Don’t think you music is appropriate? You are probably wrong – Just listen to TV shows for their music, films, ads – -just remember every time a door opens in a film and you hear music (even for a brief second)……. someone has written or been paid for that.
If you are considering entering this market opportunity – one of the main questions is ……. Do you go direct, thru a portal(s), a ‘library’ or publisher or ??? – It depends …. on you (how much time you have to work it, market, connect etc – or not) and your material (getting the right material to the right people/opportunity).
Anyway – if looking at putting your music/talking to a library – – this article by Aaron of Renegade makes some great points — hope its of interest.
|The Problem with being with too many libraries ……..

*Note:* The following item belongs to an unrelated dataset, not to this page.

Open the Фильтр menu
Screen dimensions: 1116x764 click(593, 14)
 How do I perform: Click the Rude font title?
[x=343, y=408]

I’m definitely not for signing away the exclusive rights to your music to music publishers and libraries in perpetuity (forever), as some publishers and libraries require the writers they work with do. Although I’ve done these types of deals a handful of times over the years, in general I’m more attracted to deals where you retain the ability to shop your tracks around through multiple agencies. The last thing I want is for the tracks that I’ve spent my hard earned money and a lot of effort on, sitting with someone exclusively for years, not generating any revenue.However, there’s a downside to spreading yourself too thin and aligning with too many libraries/publishers also, that is important to be aware of. For one, if your tracks are being pitched to the same project multiple times, through different non-exclusive publishers and libraries, it can sometimes rub supervisors the wrong way. In their eyes, if your music is that easy to get and can be found anywhere and everywhere, it creates a perception that your music isn’t as valuable. It also gives the publisher or library you’re working with very little leverage in getting your music placed. If a supervisor can get your track from 20 different places, why should they get it from one place vs. another? It also makes it harder for agencies you work with to negotiate really lucrative deals. This is especially true if you’re placing your music in stock music libraries or “royalty free” libraries.

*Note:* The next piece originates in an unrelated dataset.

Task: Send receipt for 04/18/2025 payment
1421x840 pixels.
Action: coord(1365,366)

The head of a major sync agency that I interviewed recently told me a story that illustrated the problem of being in multiple libraries. This particular agent secured a really lucrative spot in a car commercial for one of the artists she represented. This particular artist had assured her that they weren’t in any other libraries or with any other agencies and they agreed to sign with her exclusively.
However, unbeknownst to this agency, this band was in fact with multiple different libraries, including some that licensed music very cheaply. After getting this band a really high end car commercial, the ad agency that created the ad found out their music was in fact with multiple different libraries, some of which were selling the exact same song they used for much, much cheaper. The ad agency was infuriated, the sync agency’s reputation was jeopardized, a lawsuit ensued and the band ended up losing most of the money. It was a bad situation for everyone involved. All because one of the band members was dishonest about who they were working with.
There isn’t really a perfect approach to licensing your music. This isn’t an exact science and there’s an element of timing and luck involved. But, be strategic and think carefully about which companies you work with and the type of deals you sign. Don’t sign any deals that are in conflict with each other. And whatever you do, be totally honest and upfront with people you’re working with. The last thing you want to do is jeopardize relationships that you worked hard to form.
If you are working multiple agencies or libraries, make sure everyone is cool with that. Find out what type of clients agencies you sign with are going to be pitching your tracks to. Work towards creating strategic partnerships that benefit everyone involved. Above all, always be ethical and honest with everyone you’re working with.
There ya go – good information to add to/consider in your decision process? Let us know what you think.
An aside – PavMusic operates a boutique non exclusive publishing service into this area as one of our business offerings ..Note – we are not actually promoting this service as the purpose of the post as unless your music both (a) is exceptional and (b) filled an area we were lacking in our library – we are not taking any new artists at this time.….. but you are welcome to read more about it http://pavmusic.com/the-sync-group if interested.
But the reason I mention it – is that we know a bit about this market area and may be able to help input into your thinking and planning, things to do and don’t do – (for example, unless they specify otherwise – don’t even consider submitting music to a library or opportunity that is not ‘finished’ including production level ).
Anyway hope you found the article of interest.